Yes, that thing that looks like it’s wearing headgear out of the Poker Face video is an armadillo, they do live in Brazil, though not with the frequency that they used to. And that’s the point. The three-banded version of the quasi-mammalian mammal used to have a reliable home in Brazil’s northeast, but as with everything, everywhere in the world, that’s changing. Habitat destruction had lod to a swift downturn in the three-banded armadillo’s numbers.
The mascot, yet unnamed, should help bring attention to the armadillo’s plight, even if it looks nothing like the real thing. The three-banded armadillo is brown with brown highlights, with a few more hints of brown. Having a mascot accurately capture that reality would defeat the purpose, hence the Pokemon character to the right. The only thing real armadillos have with Pokemon is the ability to make themselves into a ball.
Brazil legend Ronaldo was at today’s unveiling in Rio de Janeiro:
“I’m delighted to welcome such an important member to the 2014 team,” said Ronaldo. “The mascot will play a key ambassadorial role in the next two years. I’m sure he will inspire many young football fans in Brazil and all over the world with the great passion which he has for the sport and for his country.”
FIFA Secretary General Jerome Valcke was also on hand.

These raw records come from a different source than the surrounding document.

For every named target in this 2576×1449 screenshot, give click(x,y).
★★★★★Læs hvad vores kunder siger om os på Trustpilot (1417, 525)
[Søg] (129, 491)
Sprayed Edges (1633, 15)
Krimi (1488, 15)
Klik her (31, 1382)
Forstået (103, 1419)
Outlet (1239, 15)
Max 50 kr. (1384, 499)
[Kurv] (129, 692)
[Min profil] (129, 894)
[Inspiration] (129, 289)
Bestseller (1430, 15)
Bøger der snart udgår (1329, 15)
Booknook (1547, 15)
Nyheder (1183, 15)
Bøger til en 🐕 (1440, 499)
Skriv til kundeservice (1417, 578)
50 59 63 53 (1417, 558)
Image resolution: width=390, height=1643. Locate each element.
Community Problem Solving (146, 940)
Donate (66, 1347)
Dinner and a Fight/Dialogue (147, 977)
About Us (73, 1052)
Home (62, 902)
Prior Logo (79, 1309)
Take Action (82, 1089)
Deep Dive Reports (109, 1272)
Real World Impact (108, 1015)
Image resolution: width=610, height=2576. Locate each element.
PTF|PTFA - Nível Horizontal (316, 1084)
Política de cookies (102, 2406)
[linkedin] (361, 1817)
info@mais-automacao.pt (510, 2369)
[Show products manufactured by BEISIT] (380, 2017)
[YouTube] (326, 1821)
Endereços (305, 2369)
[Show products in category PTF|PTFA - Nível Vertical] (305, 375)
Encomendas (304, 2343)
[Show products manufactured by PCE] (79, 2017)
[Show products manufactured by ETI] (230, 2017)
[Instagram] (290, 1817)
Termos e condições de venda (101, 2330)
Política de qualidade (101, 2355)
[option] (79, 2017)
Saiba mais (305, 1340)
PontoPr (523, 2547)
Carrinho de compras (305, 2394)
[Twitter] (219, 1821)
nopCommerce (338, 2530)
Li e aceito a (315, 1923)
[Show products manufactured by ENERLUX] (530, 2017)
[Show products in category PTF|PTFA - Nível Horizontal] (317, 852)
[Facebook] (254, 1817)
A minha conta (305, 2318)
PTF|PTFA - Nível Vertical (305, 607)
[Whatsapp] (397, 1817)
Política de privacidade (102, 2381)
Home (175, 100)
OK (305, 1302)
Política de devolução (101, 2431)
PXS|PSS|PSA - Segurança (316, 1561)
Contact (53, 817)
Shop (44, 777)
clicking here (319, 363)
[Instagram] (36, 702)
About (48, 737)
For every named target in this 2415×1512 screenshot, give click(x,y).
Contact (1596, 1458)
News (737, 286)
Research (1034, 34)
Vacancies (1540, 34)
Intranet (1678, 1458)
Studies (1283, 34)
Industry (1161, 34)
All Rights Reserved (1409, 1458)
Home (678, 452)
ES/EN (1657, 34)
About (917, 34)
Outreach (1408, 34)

Not surprisingly, he emphasized how significant it was for a group of affluent men from Zurich to change the world through mascots:
“The fact that the three-banded armadillo is a vulnerable species is very fitting,” said FIFA Secretary General Jérôme Valcke. “One of the key objectives through the 2014 FIFA World Cup is to use the event as a platform to communicate the importance of the environment and ecology. We are glad to be able to do so with the help of a mascot who I’m sure will be much-loved, not only in Brazil, but all over the world.”
Now all we need is a name. Brazilians will get to choose from one of three options: Amijubi, Fuleco and Zuzeco. Voting closes mid-November.